** Opening Task data block **
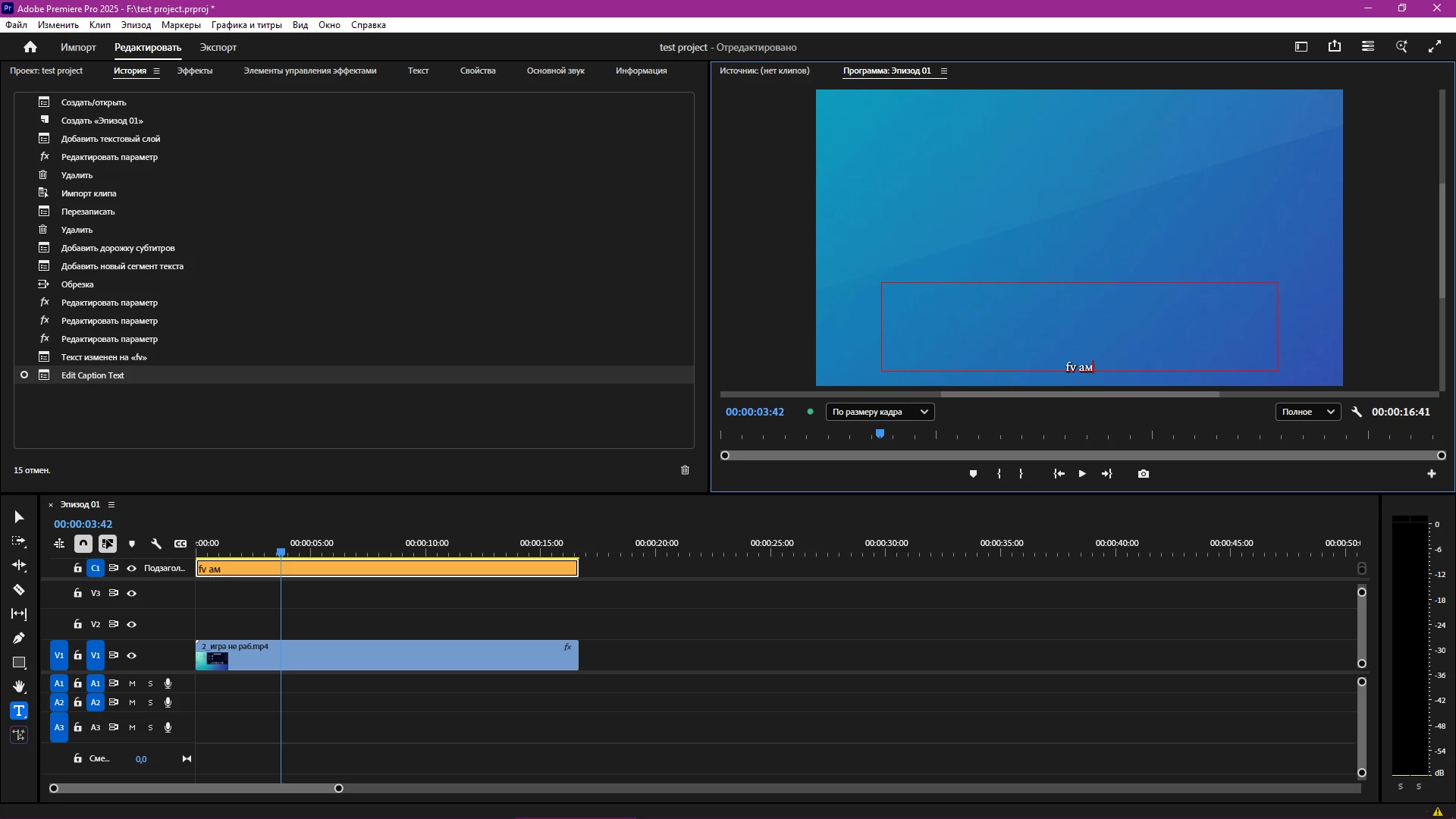Toggle lock on track V2
This screenshot has height=819, width=1456.
click(77, 624)
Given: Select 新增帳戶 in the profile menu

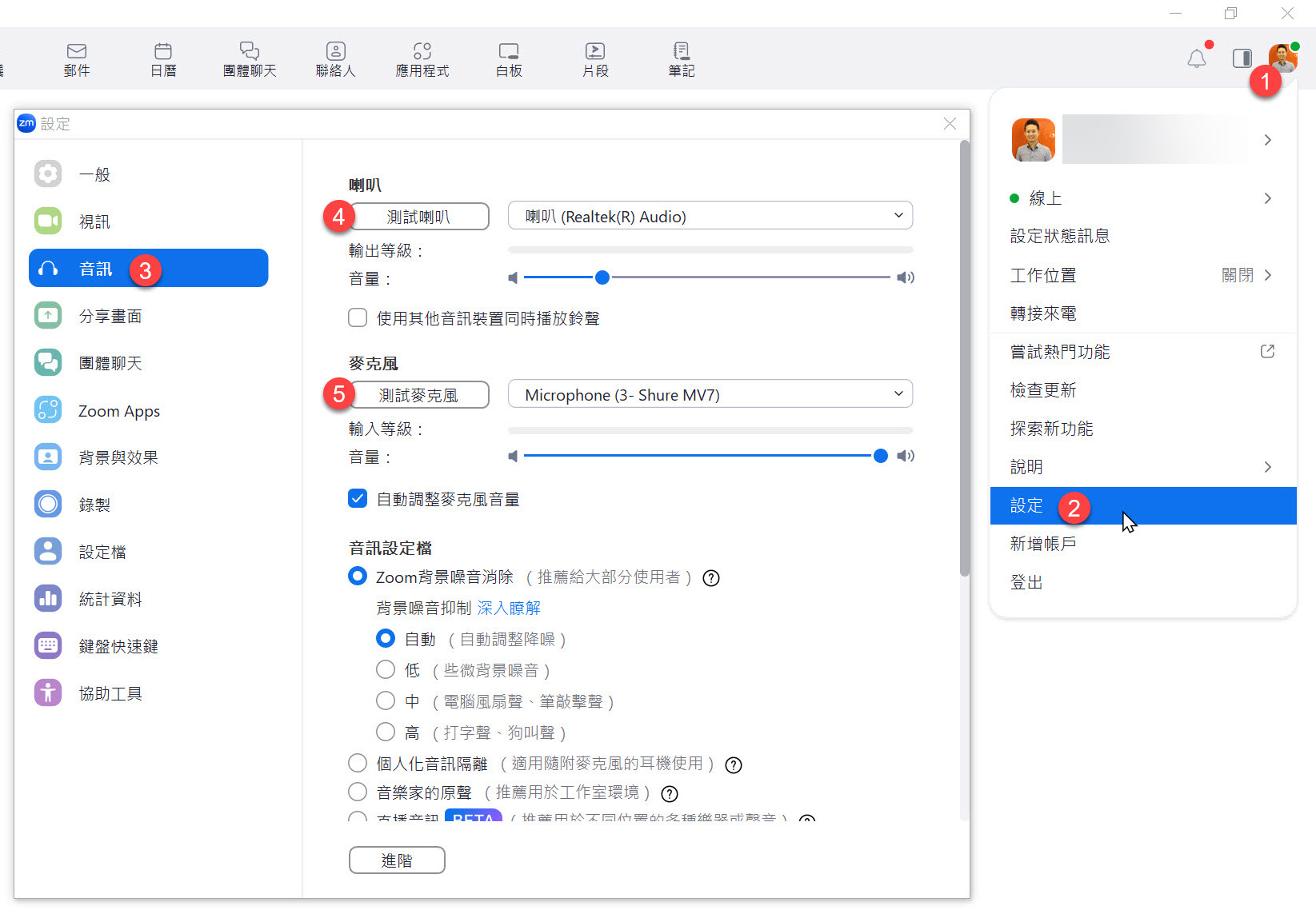Looking at the screenshot, I should 1043,544.
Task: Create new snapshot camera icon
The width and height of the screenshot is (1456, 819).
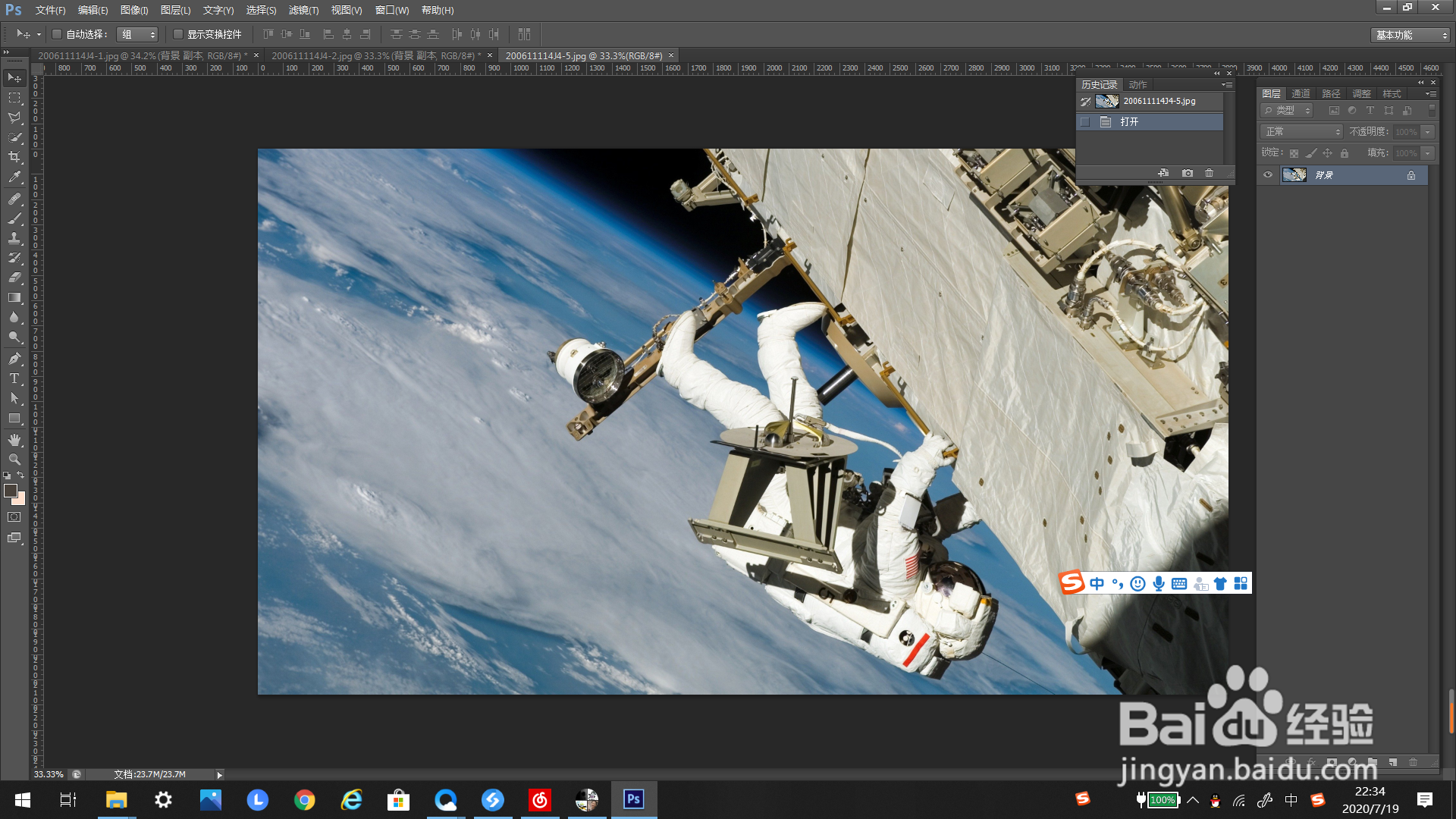Action: 1188,173
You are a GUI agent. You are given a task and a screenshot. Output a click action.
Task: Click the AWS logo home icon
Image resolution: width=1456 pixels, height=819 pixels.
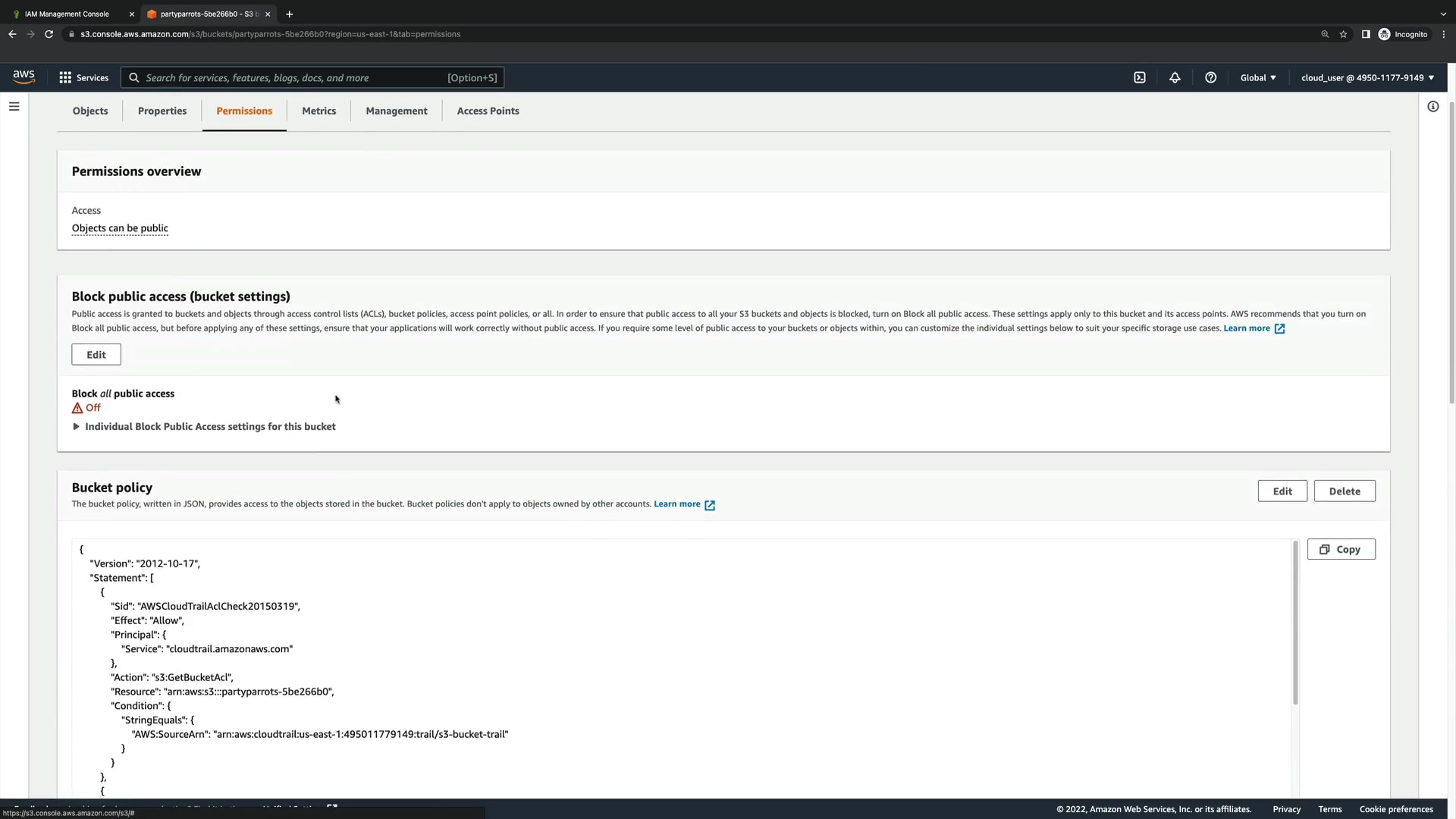click(24, 77)
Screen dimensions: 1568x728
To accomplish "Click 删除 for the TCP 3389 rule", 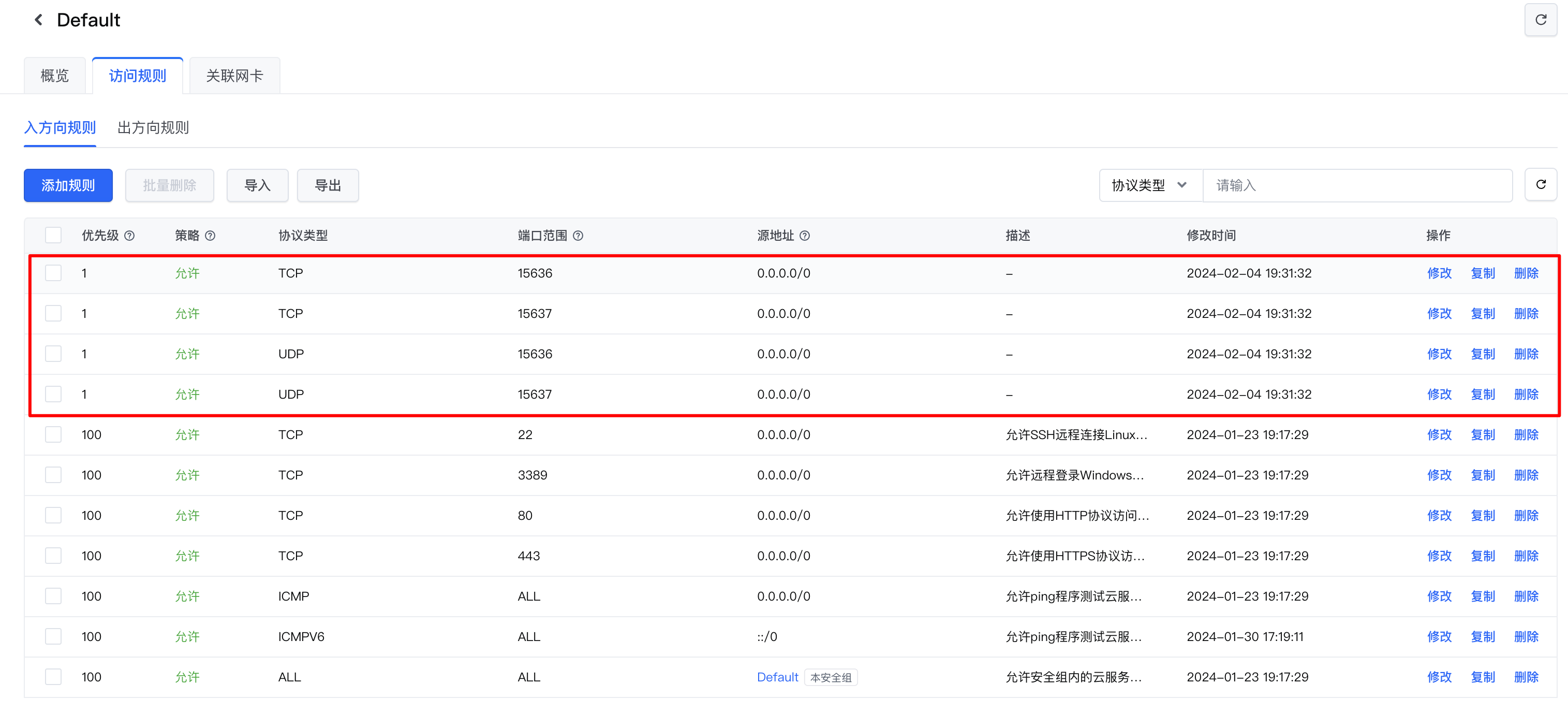I will click(1526, 475).
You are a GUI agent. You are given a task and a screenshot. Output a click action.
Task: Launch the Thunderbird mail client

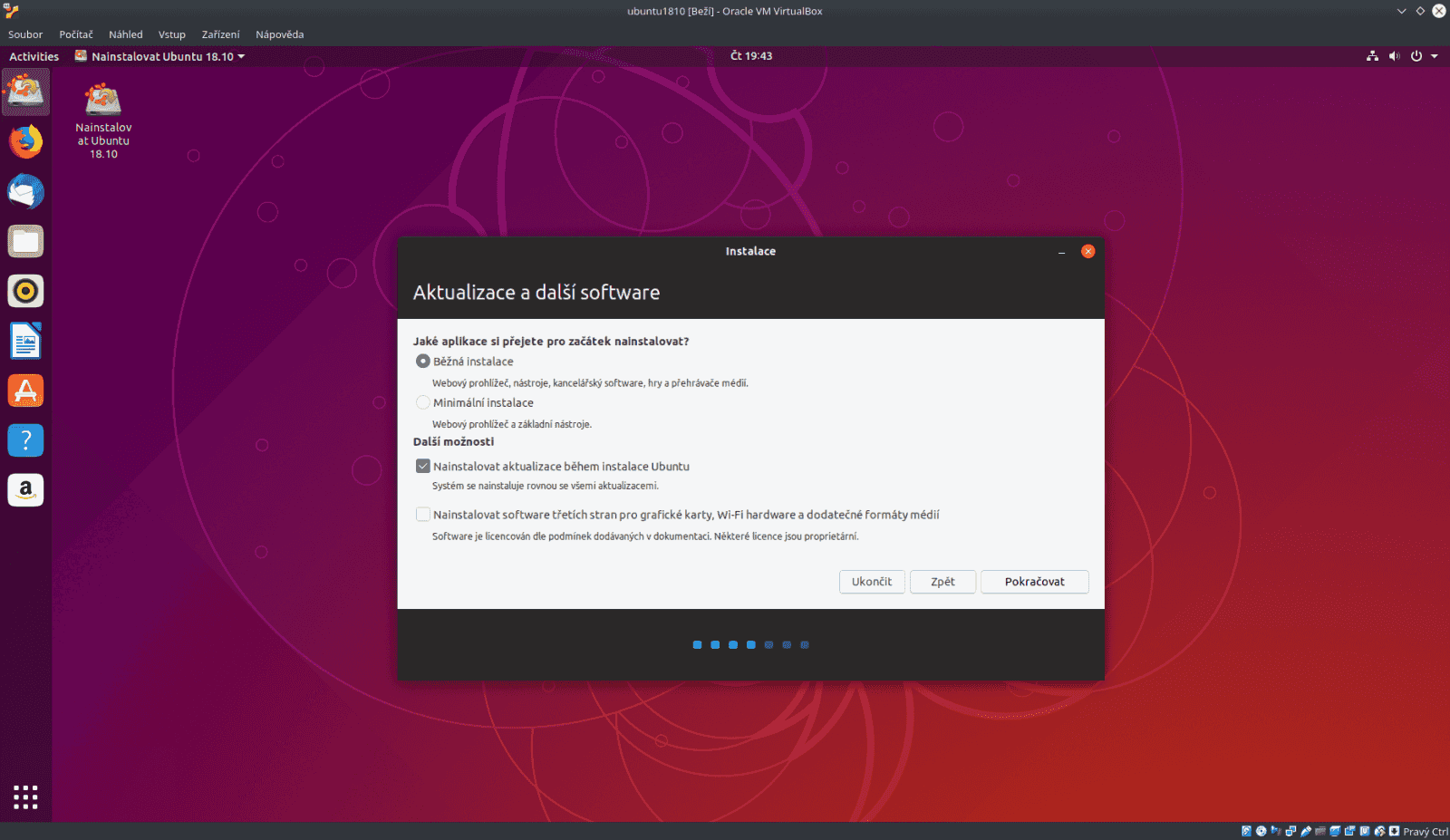(25, 191)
** Closing Task data block **
— Exercise details —
Keep only those lines of the records that hold "icon", and return them.

— Task response —
Task: Create new snapshot camera icon
Task: Click the AWS logo home icon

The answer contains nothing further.